──────── Extract

What is Park Preview, and why is it for the “non-robust”?
Our public parks are there for everyone to enjoy. But for some of us it’s not so easy to hop in the car on a moment’s whim, with no planning or information, and take off for an unfamiliar destination.
If you: have mobility issues, are slowing down from an abundance of birthdays, get anxious about new places or crowds, must always know where the closest bathroom is, or other things of a similar nature, then this blog is for you.
I deal with all of the above, and you can add depression to my list. I used to have a dog, which forced me to get outside and go to local parks, since I live in a condo. After he died in 2008 I no longer had to go out, and I turned into more and more of a recluse.
But then in 2014 my interest in photography came back in a big way. I eventually got a new bridge camera with a good zoom lens (replacing my little point and shoot), and I started looking into places to go with my shiny new toy.
As I was reading online lists of Seattle viewpoints and looking at city park pages I became frustrated, because part of how I deal with anxiety is knowing ahead of time what to expect. A lot of the info that I was looking for wasn’t even available, and what was there often wasn’t detailed enough.
Between that frustration and me starting to get out more to visit parks in person, the idea of this blog was born. I realized that since no one else was doing it, I could be the provider of detailed Seattle park information.
What makes a park accessible?
Accessibility means different things to different people. A park that is navigable for a retiree who walks well with aid of a cane might be too much for someone with severe lung disease, because there aren’t any convenient benches available on which to sit and catch their breath.
A person with anxiety might suffer heart palpitations and dizziness because the park is located in an unfamiliar area, or tie themselves in knots worrying if parking their car will be easy. But once in the park itself they are physically fit enough to take on the most strenuous trail.
Accessibility is a primary focus in my previews. To me a park is accessible if one or more of its special features are within relatively easy reach of, and usable by, those with limitations.
Accessibility is not only about wheelchair ramps and large bathroom stalls. It’s about lack of obstacles and park design that takes into consideration people with mobility limits who are on foot.

────────────────
──────── Entries supplied

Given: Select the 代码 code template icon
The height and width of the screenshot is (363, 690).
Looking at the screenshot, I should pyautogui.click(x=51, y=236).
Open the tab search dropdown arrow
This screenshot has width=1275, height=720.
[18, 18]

────────────────
──────── Entries supplied

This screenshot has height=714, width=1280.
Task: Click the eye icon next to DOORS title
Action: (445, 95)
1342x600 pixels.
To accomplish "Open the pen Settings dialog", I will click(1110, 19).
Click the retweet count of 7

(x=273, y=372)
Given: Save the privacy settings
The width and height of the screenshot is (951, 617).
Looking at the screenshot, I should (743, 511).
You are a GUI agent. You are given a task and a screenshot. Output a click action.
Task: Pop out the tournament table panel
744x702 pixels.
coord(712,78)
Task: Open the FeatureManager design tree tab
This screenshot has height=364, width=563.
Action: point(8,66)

────────────────
──────── Entries supplied

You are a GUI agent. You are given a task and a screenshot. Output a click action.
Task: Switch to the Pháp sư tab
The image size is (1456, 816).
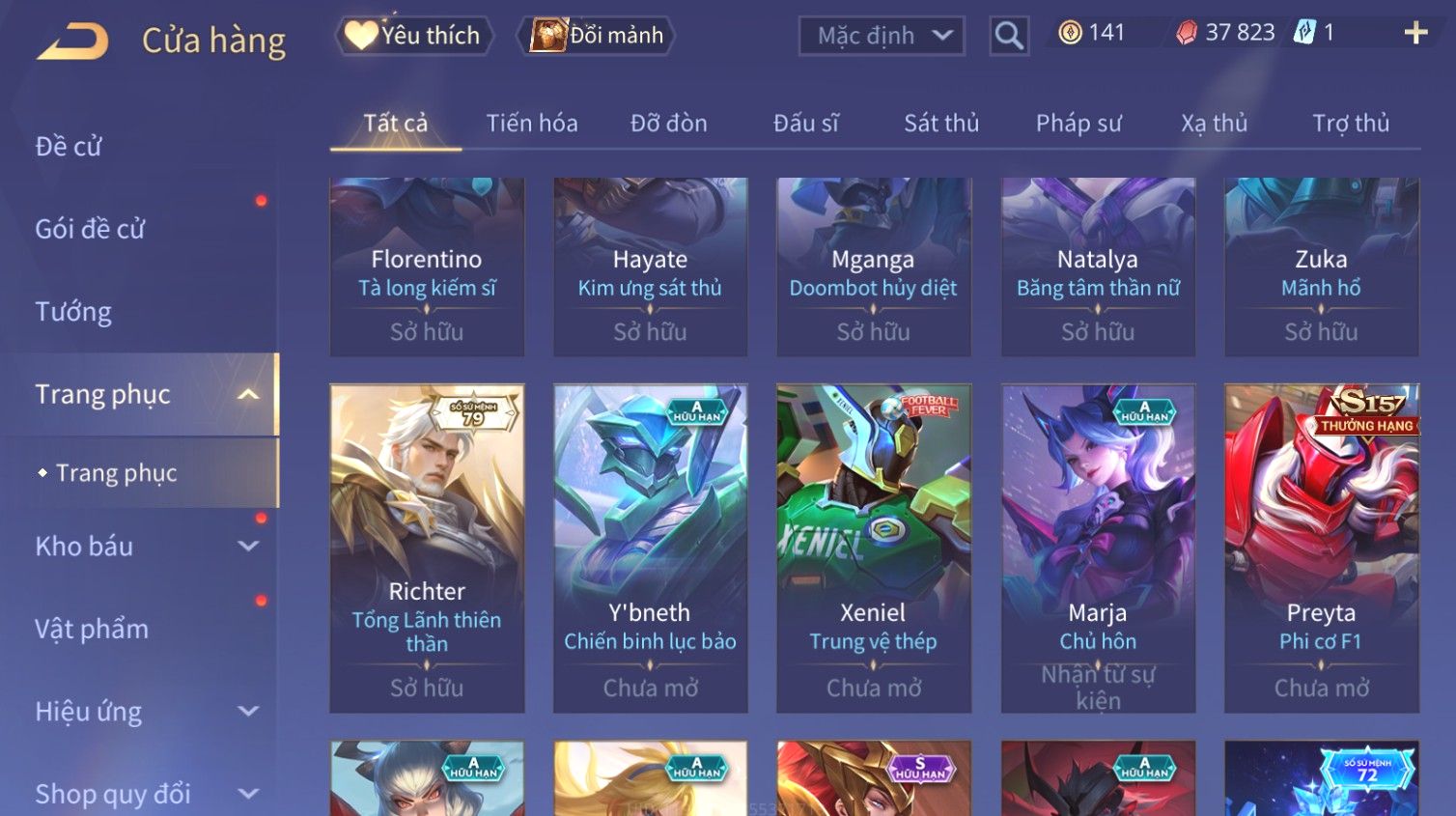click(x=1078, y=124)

────────────────

* _Work item 1_:
According to the Park Preview text, in what year did the writer's dog die?
* _Work item 2_:
Continue the Park Preview text from its final sentence.
The entries come from a source separate from the Park Preview text.

* _Exercise answer 1_:
2008

* _Exercise answer 2_:
It’s about short distances, no hills or steep steps, places to get away from crowds, bathrooms in convenient locations, benches available where people need to sit, and worry free parking.
Most parks that I preview don’t fit all of these, so I attempt to describe and photograph a park’s character and layout so those with limitations can gauge ahead of time how much of it is doable.
I also try to make note of park areas that aren’t as accessible in order to prevent disappointment.
What Park Preview isn’t about.
There are literally hundreds of parks in the greater Seattle area. The vast majority of them are typical neighborhood parks with a lawn, playground, and maybe tennis courts or ball fields.
Park Preview does not cover those parks. My intent is to preview parks that are both accessible and that contain attractions not found in the average park.
I don’t focus on things like playgrounds or sports facilities. There are parenting blogs that rate playgrounds and discuss other family oriented park topics. And if you play basketball you probably already know where to go.
Park Preview does not cover details about trails either. As much as I’ve always loved the outdoors, I have never liked hiking. So while I include plenty of info on accessible walking paths, I can’t report on trails from first hand experience. Luckily, if trails through the woods are your thing, there are quite a few resources online dedicated to urban hiking in the Seattle area.
I hope you find my park previews useful. Now go out and explore!